### READING TEXT

════

What voter fraud?

A 2006 study by the Brennan Center for Justice at the New York University School of Law concluded that individual voter fraud is extremely rare, largely because it’s close to worthless as a way of influencing an election. A person who attempts it risks years in prison and thousands of dollars in fines just to cast a single fraudulent vote.

There is no documented wave or trend of individuals voting multiple times, voting as someone else, or voting despite knowing that they are ineligible. Indeed, evidence from the microscopically scrutinized 2004 gubernatorial election in Washington State actually reveals just the opposite: though voter fraud does happen, it happens approximately 0.0009% of the time. The similarly closely-analyzed 2004 election in Ohio revealed a voter fraud rate of 0.00004%.

Many vivid anecdotes of purported voter fraud have been proven false or do not demonstrate fraud. Although there are a few scattered instances of real voter fraud, many of the vivid anecdotes cited in accounts of voter fraud have been proven false or vastly overstated. In Missouri in 2000, for example, the Secretary of State claimed that 79 voters were registered with addresses at vacant lots, but subsequent investigation revealed that the lots in question actually housed valid and legitimate residences. Similarly, a 1995 investigation into votes allegedly cast in Baltimore by deceased voters and those with disenfranchising felony convictions revealed that the voters in question were both alive and felony-free.

════

### SUPPLIED INFORMATION
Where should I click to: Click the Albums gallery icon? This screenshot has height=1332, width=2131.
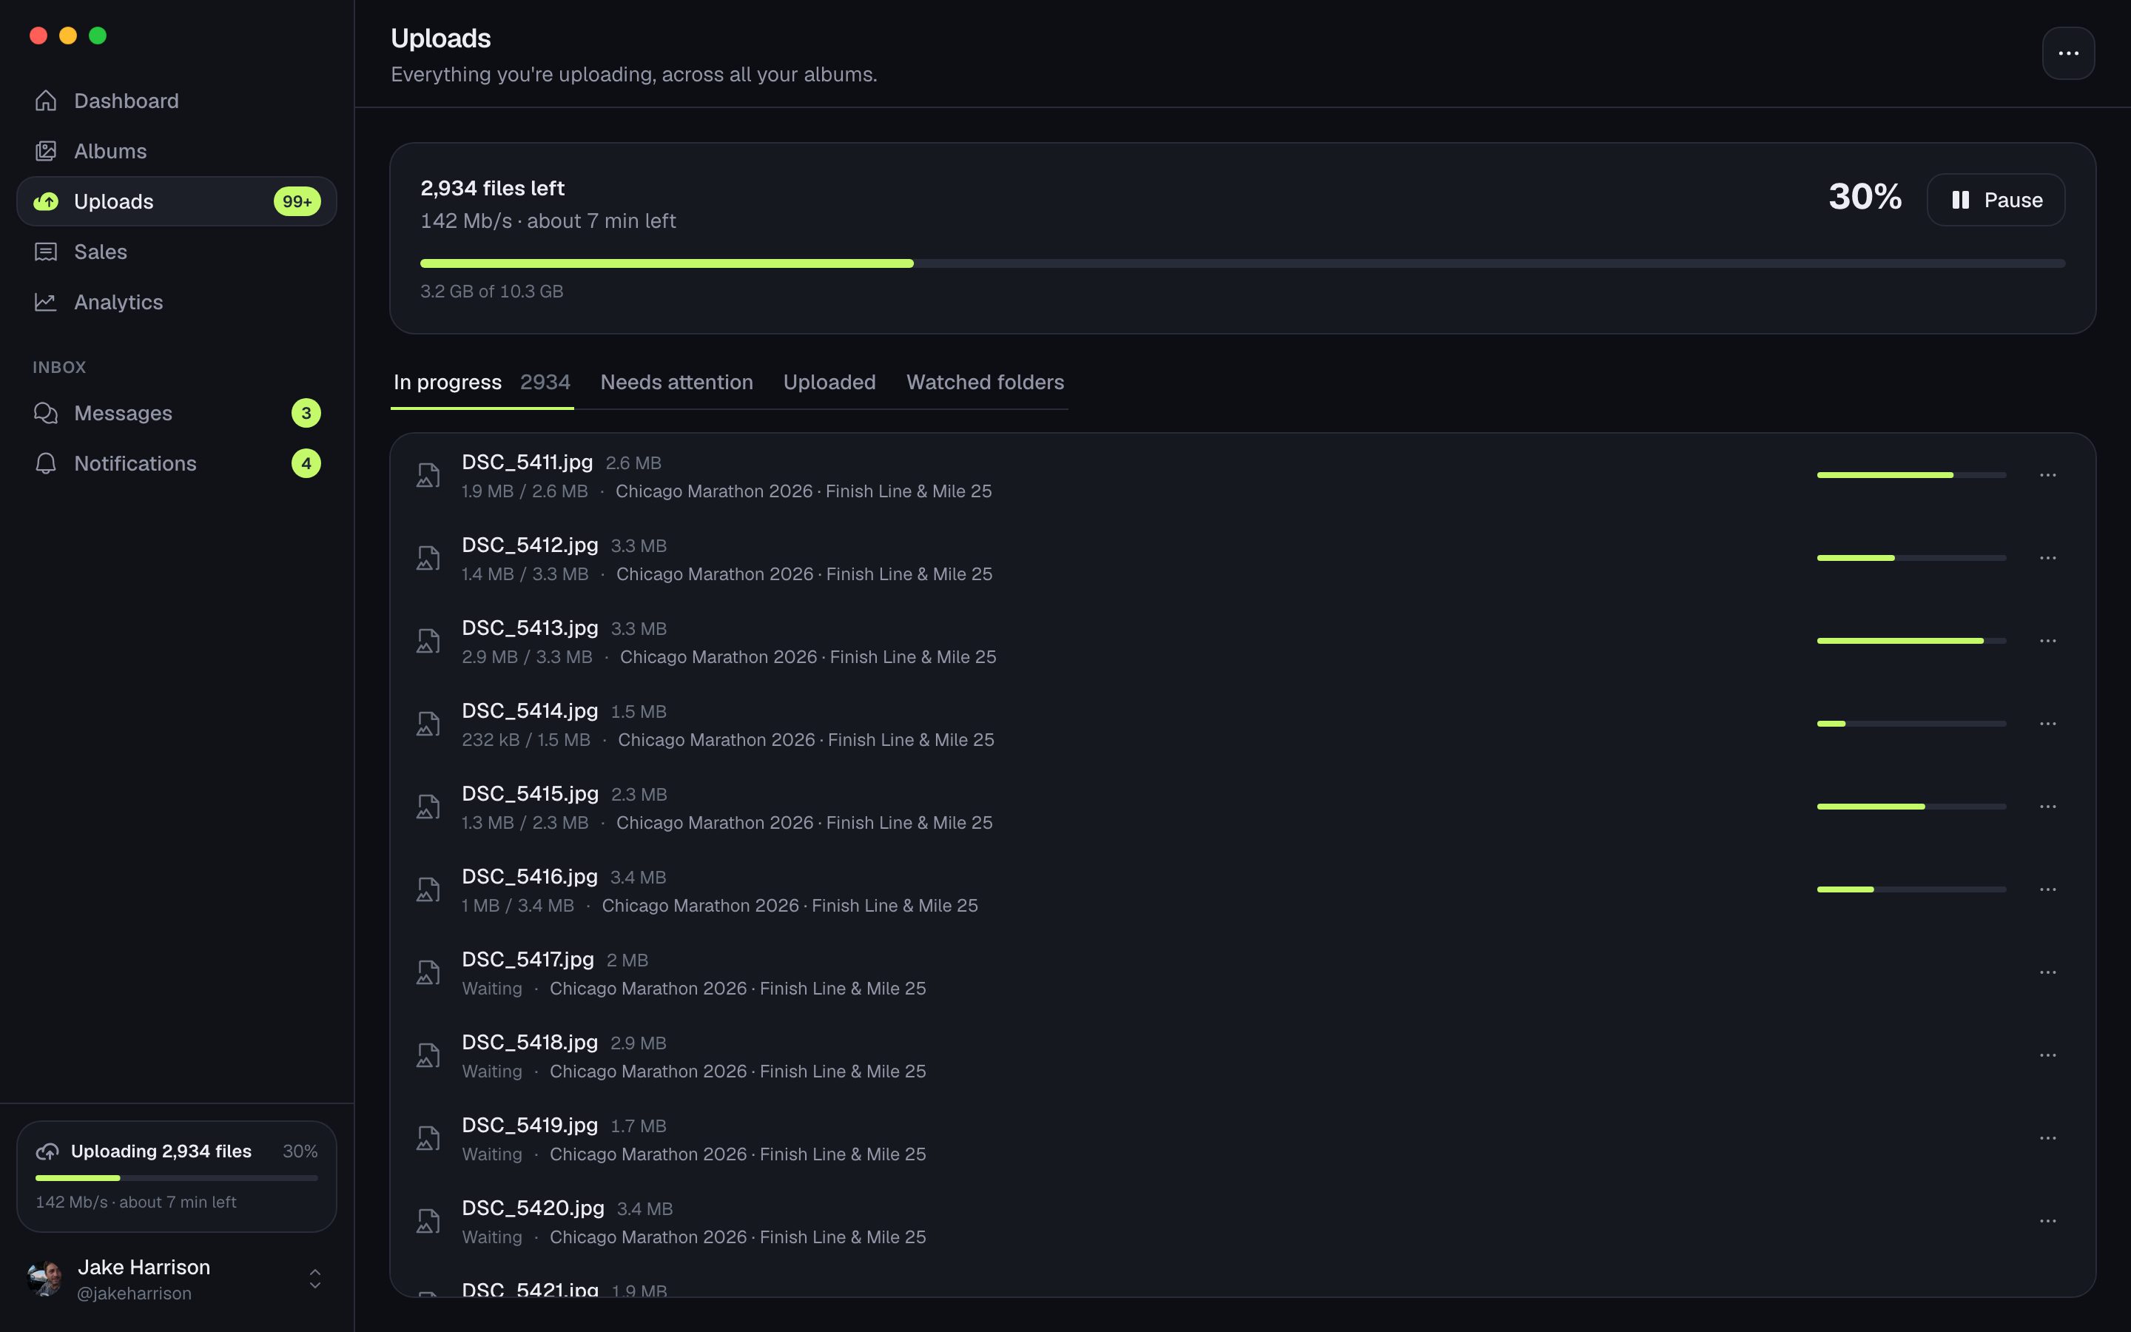(46, 152)
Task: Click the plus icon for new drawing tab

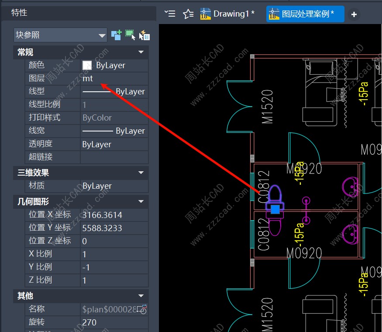Action: (354, 14)
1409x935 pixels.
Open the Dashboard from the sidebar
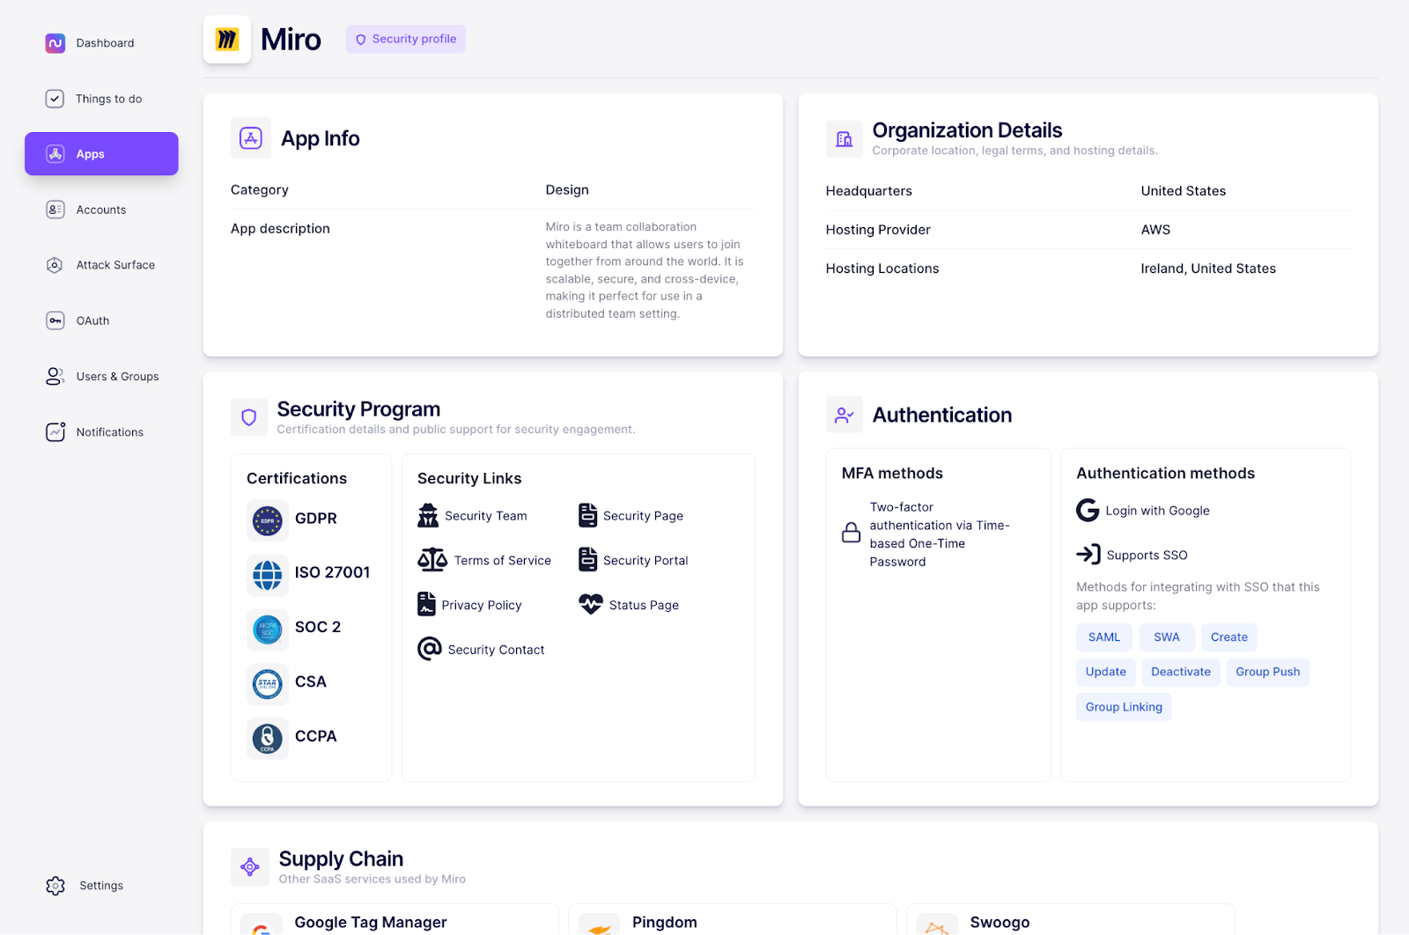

════

### TASK SET
A – In the voter fraud text, what voter fraud rate did the 2004 Ohio election reveal?
B – Condense the voter fraud text's paragraph beginning "There is no documented wave" into a short bulleted list that keeps its main facts.
C – List every year mentioned in the voter fraud text.
The material after the voter fraud text comes from an unrelated source.

### EXPECTED OUTPUTS
A – 0.00004%

B –
- There is no documented wave or trend of people voting multiple times, voting as someone else, or voting while knowing they are ineligible.
- In Washington State's closely scrutinized 2004 gubernatorial election, voter fraud happened about 0.0009% of the time.
- In the similarly analyzed 2004 Ohio election, the voter fraud rate was 0.00004%.

C – 2006, 2004, 2000, 1995